LDL akan mengalami oksidasi menjadi ox LDL yang mudah menempel dan menumpuk pada
dinding pembuluh darah menjadi deposit lipid. Penumpukan ini akan menyebabkan jejas pada endotel.
Pada keadaan ini, endotel normal akan menjadi endotel hiperpermeabel yang ditunjukkan dengan
terjadinya berbagai proses eksudasi dan infiltrasi monosit ke dalam lapisan pembuluh daragakibat
peningkatan adesifitas terhadap lipoprotein, leukosit, platelet, dan berbagai kandungan plasma.
Endotel yang terjejas juga memiliki prokoagulan yang lebih banyak dibandingkan antikoagulan serta
mengalami pemacuan molekul adesi leukosit seperti L-selektin, interin, platelet-endothelial-cell
adhesion molecule (PECAM-1) dan molekul adesi endotel seperti E-selektin, P-selektin, intracellular
cell adhesion molecule (ICAM-1) dan vascular-cell adhesion molecule (VCAM-1). Keadaan ini
mengakibatkan makro molekul lebih mudah menempel pada dinding pembuluh darah, sehingga
mengakibatkan jejas pada endotel (Soehnlein, 2012).
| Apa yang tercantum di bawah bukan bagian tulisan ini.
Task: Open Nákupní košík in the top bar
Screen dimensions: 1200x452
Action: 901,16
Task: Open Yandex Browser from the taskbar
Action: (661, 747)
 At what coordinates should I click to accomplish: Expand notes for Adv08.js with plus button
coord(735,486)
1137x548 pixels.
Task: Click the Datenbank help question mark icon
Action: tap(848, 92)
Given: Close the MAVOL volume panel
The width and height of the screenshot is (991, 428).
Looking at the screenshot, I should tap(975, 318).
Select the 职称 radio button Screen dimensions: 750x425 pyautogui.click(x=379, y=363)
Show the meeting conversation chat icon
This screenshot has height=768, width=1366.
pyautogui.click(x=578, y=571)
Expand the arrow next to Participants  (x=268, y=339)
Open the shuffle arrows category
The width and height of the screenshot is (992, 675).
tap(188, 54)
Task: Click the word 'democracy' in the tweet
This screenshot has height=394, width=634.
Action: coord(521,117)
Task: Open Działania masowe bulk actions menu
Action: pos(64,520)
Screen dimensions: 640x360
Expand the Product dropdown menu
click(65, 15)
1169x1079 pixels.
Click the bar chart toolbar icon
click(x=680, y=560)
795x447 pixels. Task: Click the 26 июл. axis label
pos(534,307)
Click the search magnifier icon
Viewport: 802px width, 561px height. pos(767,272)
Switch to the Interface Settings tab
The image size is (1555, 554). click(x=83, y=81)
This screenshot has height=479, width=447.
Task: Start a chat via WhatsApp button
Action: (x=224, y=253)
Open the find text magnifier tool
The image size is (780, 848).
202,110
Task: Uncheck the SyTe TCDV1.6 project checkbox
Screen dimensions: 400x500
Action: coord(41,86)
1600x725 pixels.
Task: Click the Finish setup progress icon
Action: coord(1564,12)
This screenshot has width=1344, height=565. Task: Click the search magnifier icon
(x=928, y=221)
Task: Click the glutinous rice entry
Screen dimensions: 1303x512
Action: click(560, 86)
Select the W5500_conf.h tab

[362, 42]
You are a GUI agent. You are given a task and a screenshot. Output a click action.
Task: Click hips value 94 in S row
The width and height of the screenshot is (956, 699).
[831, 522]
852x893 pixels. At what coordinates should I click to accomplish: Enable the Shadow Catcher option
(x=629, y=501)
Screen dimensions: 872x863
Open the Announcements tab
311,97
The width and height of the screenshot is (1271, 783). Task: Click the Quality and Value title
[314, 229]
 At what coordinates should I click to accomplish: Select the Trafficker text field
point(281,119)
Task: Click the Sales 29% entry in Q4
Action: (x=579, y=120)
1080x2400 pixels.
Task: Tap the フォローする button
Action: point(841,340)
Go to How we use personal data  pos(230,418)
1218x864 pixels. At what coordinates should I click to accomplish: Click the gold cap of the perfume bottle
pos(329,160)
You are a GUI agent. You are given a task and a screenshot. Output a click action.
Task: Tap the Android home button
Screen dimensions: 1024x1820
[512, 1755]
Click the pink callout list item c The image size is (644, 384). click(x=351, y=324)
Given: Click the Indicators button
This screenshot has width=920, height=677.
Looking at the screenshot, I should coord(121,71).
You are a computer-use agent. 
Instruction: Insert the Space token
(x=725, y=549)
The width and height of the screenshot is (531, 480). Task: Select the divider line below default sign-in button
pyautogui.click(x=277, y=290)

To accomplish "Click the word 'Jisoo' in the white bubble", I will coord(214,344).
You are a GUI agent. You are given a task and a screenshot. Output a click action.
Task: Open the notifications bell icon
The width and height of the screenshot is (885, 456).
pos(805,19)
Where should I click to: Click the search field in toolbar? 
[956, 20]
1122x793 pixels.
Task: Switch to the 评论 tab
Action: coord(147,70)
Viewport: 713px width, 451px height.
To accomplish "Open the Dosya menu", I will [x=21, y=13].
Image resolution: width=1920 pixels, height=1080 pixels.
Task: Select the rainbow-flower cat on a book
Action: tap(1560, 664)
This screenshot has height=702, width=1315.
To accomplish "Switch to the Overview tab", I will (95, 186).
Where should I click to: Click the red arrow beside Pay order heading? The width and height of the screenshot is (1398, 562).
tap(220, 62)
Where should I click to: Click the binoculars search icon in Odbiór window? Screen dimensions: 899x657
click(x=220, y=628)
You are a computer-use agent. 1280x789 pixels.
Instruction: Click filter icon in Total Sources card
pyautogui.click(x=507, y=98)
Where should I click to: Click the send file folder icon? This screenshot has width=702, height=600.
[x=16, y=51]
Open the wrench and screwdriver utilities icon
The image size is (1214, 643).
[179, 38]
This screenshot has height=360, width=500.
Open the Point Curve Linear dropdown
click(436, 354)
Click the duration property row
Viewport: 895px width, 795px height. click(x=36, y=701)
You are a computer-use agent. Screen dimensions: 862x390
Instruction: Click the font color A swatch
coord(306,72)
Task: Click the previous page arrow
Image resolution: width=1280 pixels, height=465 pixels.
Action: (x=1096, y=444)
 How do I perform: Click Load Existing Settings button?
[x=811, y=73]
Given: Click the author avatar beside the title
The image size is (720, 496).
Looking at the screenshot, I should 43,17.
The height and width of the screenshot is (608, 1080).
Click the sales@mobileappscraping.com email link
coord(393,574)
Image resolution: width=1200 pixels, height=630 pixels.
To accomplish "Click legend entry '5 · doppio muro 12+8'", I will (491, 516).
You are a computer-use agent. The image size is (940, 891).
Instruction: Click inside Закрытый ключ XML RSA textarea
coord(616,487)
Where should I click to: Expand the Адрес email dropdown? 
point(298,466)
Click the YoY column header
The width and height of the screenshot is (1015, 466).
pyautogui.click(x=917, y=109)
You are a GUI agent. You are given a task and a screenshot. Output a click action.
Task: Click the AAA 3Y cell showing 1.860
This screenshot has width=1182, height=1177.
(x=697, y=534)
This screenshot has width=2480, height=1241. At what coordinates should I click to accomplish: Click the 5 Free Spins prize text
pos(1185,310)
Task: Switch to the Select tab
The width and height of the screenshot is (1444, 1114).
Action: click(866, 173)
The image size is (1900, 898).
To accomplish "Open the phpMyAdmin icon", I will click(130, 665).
Respon inflamasi yang terjadi diperantarai oleh makrofag monosit dan limfosit T yang apabila
berlanjut akan meningkatkan jumlah makrofag dan limfosit yang beremigrasi. Aktivitas ini
menimbulkan pelepasan enzim hidrolitik, sitokin, kemokin dan faktor pertumbuhan yang dapat
menginduksi kerusakan lebih lebih lanjut.

Ox LDL juga akan semakin beresiko jika pada pembuluh darah terdapat kerusakan dari
nitrogen monoksida (NO) yang berfungsi melindungi dinding endotel pembuluh darah dari bahan
yang beresiko menempel dan membentuk thrombus seperti Ox LDL, trombosit dan monosit yang
berubah menjadi makrofag. Ox LDL yang tertahan akan berubah menjadi bersifat sitotoksik,
proinflamasi, khemotaktik, dan proaterogenik. Oleh karena itu endotel sulit menghasilkan NO sebagai
pelindung serta fungsi dilatasi berkurang.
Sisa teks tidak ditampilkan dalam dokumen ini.